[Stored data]
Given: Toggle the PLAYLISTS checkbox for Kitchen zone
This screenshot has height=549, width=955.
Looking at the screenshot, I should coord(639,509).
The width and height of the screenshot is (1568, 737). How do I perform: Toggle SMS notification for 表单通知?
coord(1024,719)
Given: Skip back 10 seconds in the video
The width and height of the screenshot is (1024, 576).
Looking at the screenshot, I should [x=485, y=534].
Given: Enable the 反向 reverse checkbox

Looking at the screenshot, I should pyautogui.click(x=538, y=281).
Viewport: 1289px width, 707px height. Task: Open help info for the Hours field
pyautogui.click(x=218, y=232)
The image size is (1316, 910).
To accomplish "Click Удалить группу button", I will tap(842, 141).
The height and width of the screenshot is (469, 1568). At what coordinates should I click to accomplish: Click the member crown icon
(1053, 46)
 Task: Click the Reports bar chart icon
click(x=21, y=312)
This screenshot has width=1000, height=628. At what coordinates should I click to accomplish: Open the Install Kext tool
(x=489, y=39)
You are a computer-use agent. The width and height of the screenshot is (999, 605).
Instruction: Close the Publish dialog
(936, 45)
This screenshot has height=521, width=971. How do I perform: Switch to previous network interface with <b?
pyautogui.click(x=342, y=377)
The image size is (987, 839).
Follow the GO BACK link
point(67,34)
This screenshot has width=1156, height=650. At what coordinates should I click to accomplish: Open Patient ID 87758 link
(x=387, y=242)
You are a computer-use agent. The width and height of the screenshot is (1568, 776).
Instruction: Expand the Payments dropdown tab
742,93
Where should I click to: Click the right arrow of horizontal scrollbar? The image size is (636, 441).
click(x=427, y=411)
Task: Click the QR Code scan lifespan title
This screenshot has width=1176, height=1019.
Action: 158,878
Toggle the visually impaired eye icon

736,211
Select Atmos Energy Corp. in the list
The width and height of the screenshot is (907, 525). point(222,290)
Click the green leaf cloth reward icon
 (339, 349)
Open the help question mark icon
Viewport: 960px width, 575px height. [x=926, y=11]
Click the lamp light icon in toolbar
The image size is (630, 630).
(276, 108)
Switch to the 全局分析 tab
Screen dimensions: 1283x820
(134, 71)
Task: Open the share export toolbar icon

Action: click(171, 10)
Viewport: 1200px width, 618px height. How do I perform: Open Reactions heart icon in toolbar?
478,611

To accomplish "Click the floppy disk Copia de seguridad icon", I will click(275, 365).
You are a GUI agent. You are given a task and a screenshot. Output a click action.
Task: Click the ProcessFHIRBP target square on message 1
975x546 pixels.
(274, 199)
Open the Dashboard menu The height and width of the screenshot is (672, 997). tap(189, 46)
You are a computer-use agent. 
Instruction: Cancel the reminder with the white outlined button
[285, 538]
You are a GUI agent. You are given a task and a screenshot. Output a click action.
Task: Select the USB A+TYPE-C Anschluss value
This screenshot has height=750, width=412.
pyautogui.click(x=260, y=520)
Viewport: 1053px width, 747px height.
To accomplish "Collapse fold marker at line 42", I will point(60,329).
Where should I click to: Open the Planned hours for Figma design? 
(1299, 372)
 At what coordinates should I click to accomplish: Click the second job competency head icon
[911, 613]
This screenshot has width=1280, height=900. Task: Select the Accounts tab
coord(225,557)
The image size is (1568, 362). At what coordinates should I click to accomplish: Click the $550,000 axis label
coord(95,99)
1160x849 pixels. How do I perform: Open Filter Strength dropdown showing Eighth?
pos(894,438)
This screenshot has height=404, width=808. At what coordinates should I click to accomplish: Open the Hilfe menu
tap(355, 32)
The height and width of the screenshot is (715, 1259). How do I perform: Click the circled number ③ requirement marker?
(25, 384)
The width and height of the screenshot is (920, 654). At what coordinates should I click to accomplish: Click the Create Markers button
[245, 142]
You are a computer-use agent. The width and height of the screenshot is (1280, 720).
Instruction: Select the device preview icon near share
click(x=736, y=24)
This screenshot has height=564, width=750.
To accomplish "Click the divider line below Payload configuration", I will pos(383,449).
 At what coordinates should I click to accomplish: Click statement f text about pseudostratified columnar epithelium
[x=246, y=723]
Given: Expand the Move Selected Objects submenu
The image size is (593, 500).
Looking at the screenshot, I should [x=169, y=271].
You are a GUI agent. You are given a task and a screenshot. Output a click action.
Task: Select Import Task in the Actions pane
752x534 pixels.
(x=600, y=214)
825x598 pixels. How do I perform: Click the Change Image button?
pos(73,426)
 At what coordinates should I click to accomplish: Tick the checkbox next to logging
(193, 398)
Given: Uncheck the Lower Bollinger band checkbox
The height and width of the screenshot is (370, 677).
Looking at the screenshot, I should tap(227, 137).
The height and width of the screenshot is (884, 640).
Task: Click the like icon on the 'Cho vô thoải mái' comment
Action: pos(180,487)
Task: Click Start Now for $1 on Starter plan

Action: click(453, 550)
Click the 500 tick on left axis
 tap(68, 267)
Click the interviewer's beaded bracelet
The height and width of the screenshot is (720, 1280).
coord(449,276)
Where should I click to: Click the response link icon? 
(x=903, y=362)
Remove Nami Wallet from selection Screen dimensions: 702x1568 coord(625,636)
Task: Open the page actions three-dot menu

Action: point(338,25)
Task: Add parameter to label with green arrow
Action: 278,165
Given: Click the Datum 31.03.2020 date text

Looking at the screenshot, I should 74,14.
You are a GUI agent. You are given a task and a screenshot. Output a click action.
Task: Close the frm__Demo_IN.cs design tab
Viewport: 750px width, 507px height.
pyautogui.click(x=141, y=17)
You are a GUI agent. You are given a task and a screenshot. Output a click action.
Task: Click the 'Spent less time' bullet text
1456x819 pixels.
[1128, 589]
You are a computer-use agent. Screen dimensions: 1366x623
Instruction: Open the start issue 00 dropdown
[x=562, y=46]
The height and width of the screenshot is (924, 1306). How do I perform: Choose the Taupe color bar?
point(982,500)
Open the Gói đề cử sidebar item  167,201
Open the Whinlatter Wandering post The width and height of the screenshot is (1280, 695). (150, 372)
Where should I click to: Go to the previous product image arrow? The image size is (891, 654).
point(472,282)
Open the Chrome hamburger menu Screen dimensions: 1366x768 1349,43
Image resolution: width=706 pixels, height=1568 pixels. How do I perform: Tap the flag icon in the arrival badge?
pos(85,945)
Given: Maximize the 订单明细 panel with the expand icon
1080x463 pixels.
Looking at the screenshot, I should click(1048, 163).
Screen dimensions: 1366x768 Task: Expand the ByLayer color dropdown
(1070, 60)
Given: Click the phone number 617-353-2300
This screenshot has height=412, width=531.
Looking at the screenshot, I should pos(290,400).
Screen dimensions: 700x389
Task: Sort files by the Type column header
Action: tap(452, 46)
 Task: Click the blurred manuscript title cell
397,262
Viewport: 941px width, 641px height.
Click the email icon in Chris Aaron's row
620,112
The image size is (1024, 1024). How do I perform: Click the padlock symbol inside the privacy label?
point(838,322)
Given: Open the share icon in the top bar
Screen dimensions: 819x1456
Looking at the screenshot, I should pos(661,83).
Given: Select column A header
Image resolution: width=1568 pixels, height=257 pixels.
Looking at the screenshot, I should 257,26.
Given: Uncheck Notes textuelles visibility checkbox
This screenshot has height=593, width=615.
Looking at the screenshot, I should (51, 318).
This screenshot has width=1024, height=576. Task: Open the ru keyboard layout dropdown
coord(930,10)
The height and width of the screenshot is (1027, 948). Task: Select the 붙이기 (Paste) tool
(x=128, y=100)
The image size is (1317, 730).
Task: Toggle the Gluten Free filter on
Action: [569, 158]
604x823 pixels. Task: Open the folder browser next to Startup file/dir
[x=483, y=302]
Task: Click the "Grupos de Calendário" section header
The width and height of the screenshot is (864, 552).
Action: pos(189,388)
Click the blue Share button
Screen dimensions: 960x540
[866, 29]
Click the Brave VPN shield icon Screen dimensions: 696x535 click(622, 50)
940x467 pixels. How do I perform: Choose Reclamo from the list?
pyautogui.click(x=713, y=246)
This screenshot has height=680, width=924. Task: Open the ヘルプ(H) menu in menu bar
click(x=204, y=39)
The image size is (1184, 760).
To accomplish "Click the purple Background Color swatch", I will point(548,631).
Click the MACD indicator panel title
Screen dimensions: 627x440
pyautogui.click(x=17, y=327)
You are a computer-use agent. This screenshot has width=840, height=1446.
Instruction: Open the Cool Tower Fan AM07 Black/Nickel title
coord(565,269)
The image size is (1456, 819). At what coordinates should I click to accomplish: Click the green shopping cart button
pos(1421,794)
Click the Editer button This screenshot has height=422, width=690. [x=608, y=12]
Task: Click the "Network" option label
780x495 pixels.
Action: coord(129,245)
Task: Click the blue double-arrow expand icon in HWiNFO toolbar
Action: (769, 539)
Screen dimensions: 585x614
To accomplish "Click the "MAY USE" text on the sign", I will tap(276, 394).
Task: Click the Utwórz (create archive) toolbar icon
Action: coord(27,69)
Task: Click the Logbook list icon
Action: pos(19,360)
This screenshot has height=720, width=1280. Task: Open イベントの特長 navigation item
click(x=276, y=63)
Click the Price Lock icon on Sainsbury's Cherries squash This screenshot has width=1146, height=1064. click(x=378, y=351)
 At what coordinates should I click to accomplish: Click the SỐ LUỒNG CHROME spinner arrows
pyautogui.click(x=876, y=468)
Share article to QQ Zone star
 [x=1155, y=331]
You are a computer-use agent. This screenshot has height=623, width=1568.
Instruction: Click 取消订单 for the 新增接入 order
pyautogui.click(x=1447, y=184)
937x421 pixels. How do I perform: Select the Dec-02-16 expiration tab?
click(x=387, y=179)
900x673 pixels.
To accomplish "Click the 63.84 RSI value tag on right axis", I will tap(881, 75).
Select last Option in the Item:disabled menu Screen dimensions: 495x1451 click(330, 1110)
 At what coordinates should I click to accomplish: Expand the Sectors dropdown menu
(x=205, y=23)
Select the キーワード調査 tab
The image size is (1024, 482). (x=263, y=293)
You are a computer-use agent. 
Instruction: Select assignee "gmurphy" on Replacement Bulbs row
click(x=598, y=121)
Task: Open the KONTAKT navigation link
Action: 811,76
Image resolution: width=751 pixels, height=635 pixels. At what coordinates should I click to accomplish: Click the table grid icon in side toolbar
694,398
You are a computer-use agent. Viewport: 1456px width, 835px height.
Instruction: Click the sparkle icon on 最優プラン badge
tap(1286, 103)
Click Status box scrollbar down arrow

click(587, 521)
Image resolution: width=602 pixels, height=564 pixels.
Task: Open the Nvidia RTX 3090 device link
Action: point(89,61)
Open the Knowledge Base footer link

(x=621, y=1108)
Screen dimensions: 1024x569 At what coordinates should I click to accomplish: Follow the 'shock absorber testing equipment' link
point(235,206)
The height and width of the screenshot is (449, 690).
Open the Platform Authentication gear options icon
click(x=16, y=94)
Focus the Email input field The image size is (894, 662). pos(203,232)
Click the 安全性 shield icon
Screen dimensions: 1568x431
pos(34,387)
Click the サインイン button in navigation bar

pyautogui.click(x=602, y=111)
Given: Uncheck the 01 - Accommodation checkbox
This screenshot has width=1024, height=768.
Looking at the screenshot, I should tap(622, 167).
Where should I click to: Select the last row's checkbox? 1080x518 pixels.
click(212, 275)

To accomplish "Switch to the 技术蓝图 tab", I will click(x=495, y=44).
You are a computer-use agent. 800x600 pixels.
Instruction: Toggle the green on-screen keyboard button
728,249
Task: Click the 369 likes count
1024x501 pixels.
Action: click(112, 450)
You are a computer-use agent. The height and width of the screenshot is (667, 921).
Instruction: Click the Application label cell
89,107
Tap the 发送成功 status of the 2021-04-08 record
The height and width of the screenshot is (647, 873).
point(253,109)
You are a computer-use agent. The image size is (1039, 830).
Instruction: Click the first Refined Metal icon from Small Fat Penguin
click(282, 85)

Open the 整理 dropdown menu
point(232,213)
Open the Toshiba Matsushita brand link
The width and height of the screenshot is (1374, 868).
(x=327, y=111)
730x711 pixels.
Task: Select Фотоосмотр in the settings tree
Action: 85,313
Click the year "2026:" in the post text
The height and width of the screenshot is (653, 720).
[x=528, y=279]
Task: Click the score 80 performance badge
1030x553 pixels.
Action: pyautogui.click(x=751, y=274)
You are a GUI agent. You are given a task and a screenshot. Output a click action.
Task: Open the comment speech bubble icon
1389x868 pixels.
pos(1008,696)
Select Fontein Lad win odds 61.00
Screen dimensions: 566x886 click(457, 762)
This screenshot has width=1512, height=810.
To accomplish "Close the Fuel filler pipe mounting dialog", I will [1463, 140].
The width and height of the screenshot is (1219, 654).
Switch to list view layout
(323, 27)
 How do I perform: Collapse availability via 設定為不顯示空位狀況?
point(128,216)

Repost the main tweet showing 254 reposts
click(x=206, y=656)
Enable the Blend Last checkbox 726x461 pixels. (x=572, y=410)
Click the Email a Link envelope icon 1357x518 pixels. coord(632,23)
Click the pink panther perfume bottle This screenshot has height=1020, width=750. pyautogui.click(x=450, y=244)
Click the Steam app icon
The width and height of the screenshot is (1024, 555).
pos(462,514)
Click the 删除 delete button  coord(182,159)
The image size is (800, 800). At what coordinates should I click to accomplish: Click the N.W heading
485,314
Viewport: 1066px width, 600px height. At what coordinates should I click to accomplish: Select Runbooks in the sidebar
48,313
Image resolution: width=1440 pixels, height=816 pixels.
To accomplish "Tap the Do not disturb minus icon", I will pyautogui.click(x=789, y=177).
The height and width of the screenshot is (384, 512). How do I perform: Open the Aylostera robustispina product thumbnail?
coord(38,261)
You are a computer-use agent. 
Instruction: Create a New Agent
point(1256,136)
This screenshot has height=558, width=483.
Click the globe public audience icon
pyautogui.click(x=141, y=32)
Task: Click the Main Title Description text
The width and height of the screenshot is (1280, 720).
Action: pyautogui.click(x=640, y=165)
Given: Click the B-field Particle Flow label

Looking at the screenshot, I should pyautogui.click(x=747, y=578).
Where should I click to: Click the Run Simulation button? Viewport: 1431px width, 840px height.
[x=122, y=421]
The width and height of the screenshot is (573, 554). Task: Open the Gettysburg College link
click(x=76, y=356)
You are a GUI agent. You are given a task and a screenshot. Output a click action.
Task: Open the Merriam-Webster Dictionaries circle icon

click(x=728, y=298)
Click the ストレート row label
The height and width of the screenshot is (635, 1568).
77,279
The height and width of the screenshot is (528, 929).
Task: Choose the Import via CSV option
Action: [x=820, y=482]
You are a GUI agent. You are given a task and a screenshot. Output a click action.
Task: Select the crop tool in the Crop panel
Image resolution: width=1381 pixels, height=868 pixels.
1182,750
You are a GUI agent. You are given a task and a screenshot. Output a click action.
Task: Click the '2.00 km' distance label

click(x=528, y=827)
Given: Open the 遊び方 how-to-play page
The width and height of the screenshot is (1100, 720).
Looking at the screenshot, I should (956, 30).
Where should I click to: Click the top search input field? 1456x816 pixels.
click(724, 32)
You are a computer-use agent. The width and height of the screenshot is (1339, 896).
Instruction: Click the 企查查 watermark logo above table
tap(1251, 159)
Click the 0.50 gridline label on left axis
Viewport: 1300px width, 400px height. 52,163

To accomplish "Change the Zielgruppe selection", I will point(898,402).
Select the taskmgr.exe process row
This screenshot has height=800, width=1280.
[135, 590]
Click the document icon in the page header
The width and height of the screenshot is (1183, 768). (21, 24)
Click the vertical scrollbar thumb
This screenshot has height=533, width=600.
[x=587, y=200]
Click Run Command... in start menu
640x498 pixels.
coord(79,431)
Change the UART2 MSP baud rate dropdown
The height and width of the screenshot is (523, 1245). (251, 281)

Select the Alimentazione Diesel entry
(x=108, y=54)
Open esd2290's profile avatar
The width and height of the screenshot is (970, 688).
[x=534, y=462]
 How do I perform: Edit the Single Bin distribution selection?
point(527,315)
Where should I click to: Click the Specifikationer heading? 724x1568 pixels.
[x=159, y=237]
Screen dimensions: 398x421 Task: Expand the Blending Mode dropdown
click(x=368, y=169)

What you have to do :: Copy all lines above containing the string "value".

Problem solution ::
Task: Select the USB A+TYPE-C Anschluss value
To accomplish "Click the 63.84 RSI value tag on right axis", I will tap(881, 75).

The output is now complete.